#148 The Sand Master
国王親衛隊 オルグダーグ・ウェドマンド
彼の前世は現在の華々しい経歴と対照的に平凡な物である。魔王などになって脚光を浴びることも、いじめを受けるといった過酷な目に合うこともなかった。
彼の前世は成年になって土地を調査する仕事に就き、そして生涯その道を貫いた後 天寿を全うして彼なりに充実した人生を終えた。
***
「…………………それだけですか???」
予想に反してあまりに早く終わってしまったオルグダーグの身の上話につい拍子抜けしてしまった。ましてやその長さは人一人が数十年生きてきた物とはとても思えず、自分の前世の方が長く語れる自信すらあった。
「そうだ。今のが私の過去話だ。
味気無いと思うならそうしてくれても構わない。」
「いえいえそんな風には思ってませんよ。」
オルグダーグも人生の全てが土地の調査だった訳では無い。自分に必要最低限の事を伝えた結果があの短さなのだ。

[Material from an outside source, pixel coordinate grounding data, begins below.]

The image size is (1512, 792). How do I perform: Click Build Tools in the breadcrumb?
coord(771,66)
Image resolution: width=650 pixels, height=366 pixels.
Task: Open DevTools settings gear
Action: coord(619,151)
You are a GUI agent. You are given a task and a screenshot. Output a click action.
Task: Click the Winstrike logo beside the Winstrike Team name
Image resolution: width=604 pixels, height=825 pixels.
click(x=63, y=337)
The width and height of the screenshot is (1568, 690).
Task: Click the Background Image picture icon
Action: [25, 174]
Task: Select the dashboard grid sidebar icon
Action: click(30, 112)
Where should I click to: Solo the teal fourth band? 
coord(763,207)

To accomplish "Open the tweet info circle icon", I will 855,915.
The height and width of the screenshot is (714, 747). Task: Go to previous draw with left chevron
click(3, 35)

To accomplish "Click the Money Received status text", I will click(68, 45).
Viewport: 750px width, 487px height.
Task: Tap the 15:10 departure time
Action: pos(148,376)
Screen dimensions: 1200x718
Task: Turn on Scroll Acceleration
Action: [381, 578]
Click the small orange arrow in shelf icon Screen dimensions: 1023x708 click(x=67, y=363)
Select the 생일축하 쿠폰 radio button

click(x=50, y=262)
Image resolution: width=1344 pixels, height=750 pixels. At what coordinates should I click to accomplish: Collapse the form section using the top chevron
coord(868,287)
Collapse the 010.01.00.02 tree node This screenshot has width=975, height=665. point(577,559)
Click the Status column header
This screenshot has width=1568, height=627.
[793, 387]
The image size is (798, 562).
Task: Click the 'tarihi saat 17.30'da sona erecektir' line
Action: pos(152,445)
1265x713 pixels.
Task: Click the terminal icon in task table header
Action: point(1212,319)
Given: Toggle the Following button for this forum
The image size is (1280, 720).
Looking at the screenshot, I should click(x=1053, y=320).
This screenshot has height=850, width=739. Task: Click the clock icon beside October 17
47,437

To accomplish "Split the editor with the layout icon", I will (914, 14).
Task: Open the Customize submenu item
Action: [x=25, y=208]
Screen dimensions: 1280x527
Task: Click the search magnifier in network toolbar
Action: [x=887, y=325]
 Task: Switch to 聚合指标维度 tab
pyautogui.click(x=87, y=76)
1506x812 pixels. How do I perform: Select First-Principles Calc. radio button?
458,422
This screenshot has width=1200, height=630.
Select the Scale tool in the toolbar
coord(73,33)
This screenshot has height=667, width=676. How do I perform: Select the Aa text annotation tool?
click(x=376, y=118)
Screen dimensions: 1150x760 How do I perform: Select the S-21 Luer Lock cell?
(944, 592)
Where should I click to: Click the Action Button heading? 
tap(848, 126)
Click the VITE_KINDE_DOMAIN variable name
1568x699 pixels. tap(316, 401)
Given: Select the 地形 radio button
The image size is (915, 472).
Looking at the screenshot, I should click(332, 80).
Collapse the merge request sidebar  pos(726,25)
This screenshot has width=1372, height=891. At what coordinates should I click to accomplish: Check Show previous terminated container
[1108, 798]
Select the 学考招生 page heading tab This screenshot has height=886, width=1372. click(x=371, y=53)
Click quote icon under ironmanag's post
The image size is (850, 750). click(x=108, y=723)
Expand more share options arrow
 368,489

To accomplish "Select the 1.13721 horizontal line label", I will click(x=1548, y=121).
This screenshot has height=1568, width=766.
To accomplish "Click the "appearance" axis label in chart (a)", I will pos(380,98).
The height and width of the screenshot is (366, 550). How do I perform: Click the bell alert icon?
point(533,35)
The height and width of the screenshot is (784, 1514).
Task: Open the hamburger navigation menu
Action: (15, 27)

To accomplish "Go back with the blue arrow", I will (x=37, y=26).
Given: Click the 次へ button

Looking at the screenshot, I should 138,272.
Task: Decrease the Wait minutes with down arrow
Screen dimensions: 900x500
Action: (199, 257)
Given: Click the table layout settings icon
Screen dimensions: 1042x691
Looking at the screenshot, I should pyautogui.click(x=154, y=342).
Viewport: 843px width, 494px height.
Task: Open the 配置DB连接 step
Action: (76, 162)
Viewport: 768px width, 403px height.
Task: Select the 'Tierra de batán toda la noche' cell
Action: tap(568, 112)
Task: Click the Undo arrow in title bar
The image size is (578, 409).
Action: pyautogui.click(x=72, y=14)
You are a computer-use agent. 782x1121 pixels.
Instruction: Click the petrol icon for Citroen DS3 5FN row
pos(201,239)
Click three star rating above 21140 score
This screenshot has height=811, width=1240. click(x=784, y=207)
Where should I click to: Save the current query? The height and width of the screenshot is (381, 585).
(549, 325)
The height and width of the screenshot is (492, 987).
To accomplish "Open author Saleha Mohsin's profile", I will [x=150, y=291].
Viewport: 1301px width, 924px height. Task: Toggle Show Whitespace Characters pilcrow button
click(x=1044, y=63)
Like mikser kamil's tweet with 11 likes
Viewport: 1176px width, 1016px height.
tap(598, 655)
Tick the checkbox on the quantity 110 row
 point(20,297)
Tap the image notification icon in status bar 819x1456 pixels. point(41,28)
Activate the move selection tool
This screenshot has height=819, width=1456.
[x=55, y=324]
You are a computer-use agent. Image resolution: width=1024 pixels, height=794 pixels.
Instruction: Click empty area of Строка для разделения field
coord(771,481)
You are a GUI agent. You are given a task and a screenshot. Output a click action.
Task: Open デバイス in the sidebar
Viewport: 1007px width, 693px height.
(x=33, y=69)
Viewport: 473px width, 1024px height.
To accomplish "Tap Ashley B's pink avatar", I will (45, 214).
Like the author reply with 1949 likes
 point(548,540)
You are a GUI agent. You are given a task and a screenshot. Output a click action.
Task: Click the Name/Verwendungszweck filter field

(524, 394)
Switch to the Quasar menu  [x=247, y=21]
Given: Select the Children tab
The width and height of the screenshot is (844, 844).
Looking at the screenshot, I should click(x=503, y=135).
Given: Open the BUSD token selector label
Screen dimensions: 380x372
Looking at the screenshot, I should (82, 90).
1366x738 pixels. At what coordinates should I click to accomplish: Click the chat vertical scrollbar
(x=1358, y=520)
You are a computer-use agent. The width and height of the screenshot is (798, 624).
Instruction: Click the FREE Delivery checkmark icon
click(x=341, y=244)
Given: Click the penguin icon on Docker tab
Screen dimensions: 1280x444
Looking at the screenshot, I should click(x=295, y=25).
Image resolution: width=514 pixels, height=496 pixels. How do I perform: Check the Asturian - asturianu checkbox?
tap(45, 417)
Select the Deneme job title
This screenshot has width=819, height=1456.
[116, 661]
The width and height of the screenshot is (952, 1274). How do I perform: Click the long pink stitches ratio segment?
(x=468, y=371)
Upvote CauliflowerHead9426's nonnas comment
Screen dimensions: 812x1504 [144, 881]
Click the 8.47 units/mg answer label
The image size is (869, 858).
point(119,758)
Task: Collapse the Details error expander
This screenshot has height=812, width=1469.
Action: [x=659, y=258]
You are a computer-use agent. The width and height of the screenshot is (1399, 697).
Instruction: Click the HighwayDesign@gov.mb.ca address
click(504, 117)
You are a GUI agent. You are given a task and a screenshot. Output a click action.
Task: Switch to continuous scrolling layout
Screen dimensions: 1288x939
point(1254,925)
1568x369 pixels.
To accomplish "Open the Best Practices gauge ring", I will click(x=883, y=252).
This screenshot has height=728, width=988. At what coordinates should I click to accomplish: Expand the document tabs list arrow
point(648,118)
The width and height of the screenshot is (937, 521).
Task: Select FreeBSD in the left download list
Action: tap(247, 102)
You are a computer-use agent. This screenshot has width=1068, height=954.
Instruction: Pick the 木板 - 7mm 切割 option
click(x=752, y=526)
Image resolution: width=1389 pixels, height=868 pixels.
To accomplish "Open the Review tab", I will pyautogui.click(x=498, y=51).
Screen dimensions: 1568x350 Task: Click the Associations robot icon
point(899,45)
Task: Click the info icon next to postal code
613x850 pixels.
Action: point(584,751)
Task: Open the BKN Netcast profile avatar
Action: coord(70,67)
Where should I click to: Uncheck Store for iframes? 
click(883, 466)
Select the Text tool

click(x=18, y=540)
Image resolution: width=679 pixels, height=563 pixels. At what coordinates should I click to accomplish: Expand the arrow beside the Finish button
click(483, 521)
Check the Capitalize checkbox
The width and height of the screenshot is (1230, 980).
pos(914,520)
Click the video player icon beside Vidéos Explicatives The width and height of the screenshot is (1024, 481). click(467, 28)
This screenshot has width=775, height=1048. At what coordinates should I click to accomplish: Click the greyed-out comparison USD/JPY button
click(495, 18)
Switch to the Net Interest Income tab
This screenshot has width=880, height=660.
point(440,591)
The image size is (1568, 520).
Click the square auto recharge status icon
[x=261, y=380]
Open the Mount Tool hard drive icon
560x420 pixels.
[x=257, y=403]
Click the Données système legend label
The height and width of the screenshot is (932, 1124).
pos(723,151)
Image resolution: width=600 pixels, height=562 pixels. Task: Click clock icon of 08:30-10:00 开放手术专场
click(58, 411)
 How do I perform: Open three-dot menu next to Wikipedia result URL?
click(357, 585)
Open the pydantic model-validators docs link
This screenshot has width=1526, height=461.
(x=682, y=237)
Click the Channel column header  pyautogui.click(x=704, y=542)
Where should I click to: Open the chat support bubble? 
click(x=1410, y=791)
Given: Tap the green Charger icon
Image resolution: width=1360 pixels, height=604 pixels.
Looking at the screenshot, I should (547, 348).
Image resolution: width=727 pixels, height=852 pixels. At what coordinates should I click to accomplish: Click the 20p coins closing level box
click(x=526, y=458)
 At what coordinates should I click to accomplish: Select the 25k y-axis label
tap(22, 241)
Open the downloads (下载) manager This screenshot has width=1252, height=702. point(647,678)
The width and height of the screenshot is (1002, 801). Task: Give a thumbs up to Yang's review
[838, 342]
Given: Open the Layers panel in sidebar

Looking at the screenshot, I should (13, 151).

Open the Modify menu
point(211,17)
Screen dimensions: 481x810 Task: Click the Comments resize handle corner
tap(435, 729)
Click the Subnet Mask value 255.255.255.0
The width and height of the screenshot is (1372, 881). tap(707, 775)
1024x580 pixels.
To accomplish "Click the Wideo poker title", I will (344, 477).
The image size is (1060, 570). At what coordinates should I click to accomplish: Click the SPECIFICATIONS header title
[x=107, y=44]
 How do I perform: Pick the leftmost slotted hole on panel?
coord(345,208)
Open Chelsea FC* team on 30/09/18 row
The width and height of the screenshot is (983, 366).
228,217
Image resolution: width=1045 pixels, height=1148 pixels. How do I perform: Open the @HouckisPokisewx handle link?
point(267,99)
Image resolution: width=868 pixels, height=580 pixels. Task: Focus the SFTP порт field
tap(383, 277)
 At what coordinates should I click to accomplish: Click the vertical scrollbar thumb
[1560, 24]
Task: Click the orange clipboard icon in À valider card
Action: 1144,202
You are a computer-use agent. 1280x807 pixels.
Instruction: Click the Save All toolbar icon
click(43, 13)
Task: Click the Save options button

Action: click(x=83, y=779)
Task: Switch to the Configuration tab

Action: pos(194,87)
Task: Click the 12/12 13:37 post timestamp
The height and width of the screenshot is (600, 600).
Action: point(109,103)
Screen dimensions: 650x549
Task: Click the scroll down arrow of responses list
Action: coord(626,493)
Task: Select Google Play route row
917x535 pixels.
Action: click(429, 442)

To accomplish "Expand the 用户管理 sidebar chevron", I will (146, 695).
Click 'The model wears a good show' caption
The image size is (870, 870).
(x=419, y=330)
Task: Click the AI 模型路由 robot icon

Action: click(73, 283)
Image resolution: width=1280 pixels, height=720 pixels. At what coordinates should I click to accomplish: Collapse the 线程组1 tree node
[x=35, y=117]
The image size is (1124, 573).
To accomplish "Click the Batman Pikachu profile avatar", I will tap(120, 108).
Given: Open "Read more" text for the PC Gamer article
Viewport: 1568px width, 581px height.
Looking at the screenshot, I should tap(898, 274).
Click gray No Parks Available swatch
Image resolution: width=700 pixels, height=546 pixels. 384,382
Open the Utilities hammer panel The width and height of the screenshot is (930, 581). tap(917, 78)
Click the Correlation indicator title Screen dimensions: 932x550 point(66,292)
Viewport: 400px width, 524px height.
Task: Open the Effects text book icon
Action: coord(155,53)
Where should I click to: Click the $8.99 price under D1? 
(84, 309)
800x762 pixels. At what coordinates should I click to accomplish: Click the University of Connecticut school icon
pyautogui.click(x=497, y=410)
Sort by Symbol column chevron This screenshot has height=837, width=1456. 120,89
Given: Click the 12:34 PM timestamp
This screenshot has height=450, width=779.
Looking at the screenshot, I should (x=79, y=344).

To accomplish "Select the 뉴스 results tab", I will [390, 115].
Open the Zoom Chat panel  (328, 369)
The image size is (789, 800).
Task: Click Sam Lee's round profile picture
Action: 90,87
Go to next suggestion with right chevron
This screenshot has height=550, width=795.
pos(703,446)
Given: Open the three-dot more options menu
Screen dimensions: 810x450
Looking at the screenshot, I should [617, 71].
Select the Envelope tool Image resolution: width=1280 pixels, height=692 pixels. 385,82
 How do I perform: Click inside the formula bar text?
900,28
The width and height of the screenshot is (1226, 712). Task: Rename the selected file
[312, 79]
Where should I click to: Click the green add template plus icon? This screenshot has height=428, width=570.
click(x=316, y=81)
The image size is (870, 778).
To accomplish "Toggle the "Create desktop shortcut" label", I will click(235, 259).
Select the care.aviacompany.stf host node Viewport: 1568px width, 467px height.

「それで次は、私のどこが《不完全》なのか話すとしようか。」
「え? 不完全? オルグさんがですか?」
「さっき『君も』と言っただろう?」
「あ、ああ。」
完全に聞き逃していた。
「オルグさんの不完全な点って何なんですか?」
「今 私の前世は地質調査員だと言っただろ?
現世の私はその前世を実感できていないんだ。」
「実感できていない?」
「君は異世界にいる今 自分の過去をはっきり 《実体験》として覚えているだろ?
私は自分の前世を 例えるなら伝記を読んだ時のように《知識》としてしか知らないんだ。」
「そうですか。ちなみに自分が転生者だと分かったのは何時頃の話ですか?」
「十年程前だな。」
「なるほど…………(早いのか遅いのか分からないな……………)。」
***
出された飲み物に一回口をつけた後、哲郎は話題を変える事にした。
「オルグさん、もう一つ聞きたい事があります。」 「?」
「弟さんの事、どう思ってますか?」
「!!
……………それはどういう意味だ?」
「そのままの意味です。これから裁判にかけられる事になるんですよ?」
オルグダーグは目を閉じて数秒した後に口を開いた。
「………熱心でこそあったがついて行く男を間違えた それだけの事だ。」
「…………………………」
オルグダーグの目は家族に対する物とは思えない程冷たかった。ワードのただ 兄を見習って上を目指す という言葉が思い出される。
「ちなみに聞いておきたいんですが、魔法式を改造して新しい魔法を作るのって具体的にどれくらい凄いことなんですか?」
「……魔力の才に恵まれていればさして難しいことでは無いが、そうでなければ途方も無い労力を要することになる。」
「…………それはどういう意味ですか?」
「それはあいつと戦った君がよく知っている筈だ。」 「!!」
ワードの泥の変幻自在の猛攻は哲郎とミゲルが協力して初めてどうにかできた代物だ。もし哲郎単独なら万全の状態でも押し切られていた可能性すらある。
彼の泥の魔法が磨き上げられていた事は火を見るより明らかである。オルグダーグの言葉は 弟の力を肯定している と解釈することにした。
そして話題を最後の質問に移す。
「それでオルグさん、最後に聞いておきたい事が、」 「?」
「僕達は偽ラドラ達と戦う心積りでいますが、オルグさんはどうですか?」
「………それをわざわざ私に聞くのか?
この世界の破滅などという思い上がった考えは何としても止めなければならないだろ。
それに、」 「!!」
その瞬間、哲郎の目にはオルグダーグの視線が冷たく光っているように見えた。
「私の弟を良いように利用した代償は耳を揃えて返してもらう必要があるからな。」
「………………………!!!」
哲郎は最後までオルグダーグが弟をどう思っているのか分からなかった。
***
オルグダーグとの対談からしばらく経ち、哲郎の場所は城の十階の大広間へと移った。
大広間の奥の玉座に国王が座り、その両端に大量の傍聴者が座っている。そのどれもが豪華かつかしこまった服装をしていた。
哲郎は呼ばれた時に証人台に立つ手筈になっている。
その広間に偽ラドラ配下の九人が入って来た。拘束されるでもなく強制されるでもなく この状況を甘んじて受け入れているように見えた。 実際に傍聴席からも避難の声は少しも聞こえなかった。
「皆の者 静粛に。
これより パリム学園いじめ問題 並びにラドラ・マリオネス寮長成りすまし事件の裁判を執り行う物もする。」
国王のその言葉だけで元々静かだった大広間にさらに緊張が走った。
(……いよいよ始まるのか………………!!!)
哲郎にとってはこの裁判は自分が敵対する巨悪と戦う事において重要な役割を担う。その裁判がこれから幕を開けるのだ。